## [Text]
────

It is important to note that not all of the men who registered for the draft actually served in the military and not all men who served in the military registered for the draft. Moreover these are not military service records. They end when an individual reports to the army training camp. They contain no information about an individual's military service."

You should post other supporting documents: photos, records, news articles, etc. in addition to this draft registration, in order to include someone in the category. You can use the draft registration for other means, such as corroborating a birth date, place, or names of relatives, description, etc, and it is certainly a useful doument. It just doesn't prove that that particular man served in the war.


National Archives has some helpful information :https://www.archives.gov/publications/prologue/1998/fall/military-service-in-world-war-one.html

in The Tree House by Natalie Trott G2G6 Pilot (828k points)
edited by Natalie Trott
This also applies to the WWII "old man" draft cards of 1942. They all filled them out, but most of those men didn't serve in the war.
You're so right.

But be sure to look at Find A Grave memorial pictures for military foot stones and headstones......   This DOES mean they served  (99.99% of the time;  mistakes always happen!).   Since these monuments or medallions are furnished for free, beginning  1917  (even if there's a privately purchased headstone),  it's common for families to apply to the VA for a marker.    Before 1917,  if the soldier's grave is unmarked the VA will still supply the military marker.... there's always  "small print".
Yes, those are good proof. I think ancestry has some records for applications for headstones, so some folks have access to these records.

────

## [Provided information]
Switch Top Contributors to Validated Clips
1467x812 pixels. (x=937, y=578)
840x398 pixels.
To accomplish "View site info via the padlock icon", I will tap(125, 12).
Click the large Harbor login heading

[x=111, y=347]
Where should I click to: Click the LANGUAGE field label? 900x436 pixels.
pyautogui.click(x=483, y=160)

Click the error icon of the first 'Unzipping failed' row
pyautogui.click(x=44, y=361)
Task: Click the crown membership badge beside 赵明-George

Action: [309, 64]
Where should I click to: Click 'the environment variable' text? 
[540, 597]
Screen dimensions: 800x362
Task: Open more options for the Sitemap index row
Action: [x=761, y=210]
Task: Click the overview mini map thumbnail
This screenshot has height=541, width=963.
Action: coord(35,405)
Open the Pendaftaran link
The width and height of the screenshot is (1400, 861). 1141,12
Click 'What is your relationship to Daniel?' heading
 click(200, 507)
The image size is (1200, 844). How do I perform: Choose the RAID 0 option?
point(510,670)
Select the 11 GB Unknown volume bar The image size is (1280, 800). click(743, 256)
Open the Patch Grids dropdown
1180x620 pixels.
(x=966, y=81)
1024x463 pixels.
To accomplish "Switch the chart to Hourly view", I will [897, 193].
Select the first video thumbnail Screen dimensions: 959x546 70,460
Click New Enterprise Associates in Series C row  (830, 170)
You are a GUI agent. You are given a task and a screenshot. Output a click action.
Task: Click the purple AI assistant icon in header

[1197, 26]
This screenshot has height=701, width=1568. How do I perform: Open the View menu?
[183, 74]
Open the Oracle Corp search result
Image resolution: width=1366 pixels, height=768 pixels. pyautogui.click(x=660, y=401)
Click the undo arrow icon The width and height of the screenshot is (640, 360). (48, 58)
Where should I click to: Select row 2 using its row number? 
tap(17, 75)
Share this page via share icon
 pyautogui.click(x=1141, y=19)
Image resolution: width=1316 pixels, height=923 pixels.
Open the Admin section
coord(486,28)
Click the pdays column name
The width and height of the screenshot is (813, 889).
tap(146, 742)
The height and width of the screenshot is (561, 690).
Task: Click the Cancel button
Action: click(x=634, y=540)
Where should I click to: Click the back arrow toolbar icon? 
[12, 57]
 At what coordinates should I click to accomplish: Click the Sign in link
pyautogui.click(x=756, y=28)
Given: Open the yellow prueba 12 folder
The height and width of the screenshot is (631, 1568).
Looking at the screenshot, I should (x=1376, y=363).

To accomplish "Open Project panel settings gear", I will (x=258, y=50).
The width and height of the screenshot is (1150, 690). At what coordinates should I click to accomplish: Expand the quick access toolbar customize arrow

────

## [Things to do]
(1) Which details does the discussion of draft registrations say a draft registration can be used to corroborate?
(2) Update the discussion of draft registrations from "It is important" up to and including "served in the war.", putting "conscription" in place of "draft".

## [Full answers]
(1) A birth date, place, names of relatives, and description.

(2)
It is important to note that not all of the men who registered for the conscription actually served in the military and not all men who served in the military registered for the conscription. Moreover these are not military service records. They end when an individual reports to the army training camp. They contain no information about an individual's military service."

You should post other supporting documents: photos, records, news articles, etc. in addition to this conscription registration, in order to include someone in the category. You can use the conscription registration for other means, such as corroborating a birth date, place, or names of relatives, description, etc, and it is certainly a useful doument. It just doesn't prove that that particular man served in the war.